══ TEXTO PROPORCIONADO ══

Islandia consiguió acabar con un gobierno corrupto y parásito. Encerró
a los responsables de la crisis financiera en la cárcel. Empezó a redactar una
nueva Constitución hecha por ellos y para ellos. Y hoy, gracias
a la movilización, será el país más próspero de un occidente sometido a una
tenaz crisis de la deuda. Es la ciudadanía islandesa,
cuya revuelta en 2008 fue silenciada en Europa por temor a que muchos
tomaran nota. Pero lo lograron, gracias a la fuerza de toda una nación,
lo que empezó siendo crisis se convirtió en oportunidad. Una oportunidad que los
movimientos altermundistas han observado con atención y lo han puesto como
modelo realista a seguir.Este pequeño país del periférico ártico rechazó rescatar a los bancos. Los dejó caer y aplicó la justicia sobre quienes habían provocado ciertos descalabros y desmanes financieros. Los matices de la historia islandesa de los últimos años son múltiples. A pesar de trascender parte de los resultados que todo el movimiento social ha conseguido, poco se ha hablado del esfuerzo que este pueblo ha realizado. Del límite que alcanzaron con la crisis y de las múltiples batallas que todavía están por resolver. Sin embargo, lo que es digno de mención es la historia que habla de un pueblo capaz de comenzar a escribir su propio futuro, sin quedar a merced de lo que se decida en despachos alejados de la realidad ciudadana. Yaunque sigan existiendo agujeros por llenar y oscuros por iluminar.

═══
══ DATOS PROPORCIONADOS ══

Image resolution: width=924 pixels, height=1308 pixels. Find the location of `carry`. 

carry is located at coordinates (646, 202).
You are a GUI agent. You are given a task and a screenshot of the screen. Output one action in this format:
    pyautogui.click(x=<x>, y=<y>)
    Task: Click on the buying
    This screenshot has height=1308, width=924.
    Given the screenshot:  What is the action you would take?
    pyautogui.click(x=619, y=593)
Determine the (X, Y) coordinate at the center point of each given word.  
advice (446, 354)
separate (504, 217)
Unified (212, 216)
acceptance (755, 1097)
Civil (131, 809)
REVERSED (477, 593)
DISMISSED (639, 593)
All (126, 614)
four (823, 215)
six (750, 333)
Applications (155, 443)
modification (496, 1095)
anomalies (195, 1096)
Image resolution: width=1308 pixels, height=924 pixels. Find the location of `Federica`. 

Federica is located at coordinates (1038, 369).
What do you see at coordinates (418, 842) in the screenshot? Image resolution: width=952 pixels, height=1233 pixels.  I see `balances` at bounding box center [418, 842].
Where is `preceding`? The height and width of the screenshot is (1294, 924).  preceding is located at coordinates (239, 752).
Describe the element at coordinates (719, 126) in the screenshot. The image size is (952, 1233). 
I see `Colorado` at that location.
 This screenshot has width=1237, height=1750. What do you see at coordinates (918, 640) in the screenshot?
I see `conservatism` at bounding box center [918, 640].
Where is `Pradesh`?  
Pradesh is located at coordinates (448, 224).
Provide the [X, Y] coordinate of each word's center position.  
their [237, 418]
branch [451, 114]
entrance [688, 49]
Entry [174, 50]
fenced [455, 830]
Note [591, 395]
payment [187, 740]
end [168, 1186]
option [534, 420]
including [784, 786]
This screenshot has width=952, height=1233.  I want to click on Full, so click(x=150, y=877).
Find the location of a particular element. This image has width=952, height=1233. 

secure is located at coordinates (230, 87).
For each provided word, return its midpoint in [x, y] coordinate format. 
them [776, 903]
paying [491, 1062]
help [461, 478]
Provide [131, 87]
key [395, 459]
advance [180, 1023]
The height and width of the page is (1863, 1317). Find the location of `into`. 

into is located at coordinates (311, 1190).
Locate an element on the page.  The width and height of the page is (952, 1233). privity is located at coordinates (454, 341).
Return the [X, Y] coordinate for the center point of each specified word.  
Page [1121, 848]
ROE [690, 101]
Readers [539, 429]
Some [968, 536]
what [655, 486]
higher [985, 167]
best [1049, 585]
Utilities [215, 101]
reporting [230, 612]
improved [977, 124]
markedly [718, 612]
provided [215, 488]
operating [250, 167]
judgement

═══

◆ **TU TAREA**
Indica si cada afirmación concuerda con el texto sobre Islandia: (a) Islandia rescató a los bancos; (b) la revuelta islandesa de 2008 fue silenciada en Europa; (c) los responsables de la crisis financiera acabaron en la cárcel. Responde sí o no y cita las palabras del texto que lo deciden.

◆ **RESPUESTA**
(a) No: «rechazó rescatar a los bancos».
(b) Sí: «cuya revuelta en 2008 fue silenciada en Europa por temor a que muchos tomaran nota».
(c) Sí: «Encerró a los responsables de la crisis financiera en la cárcel».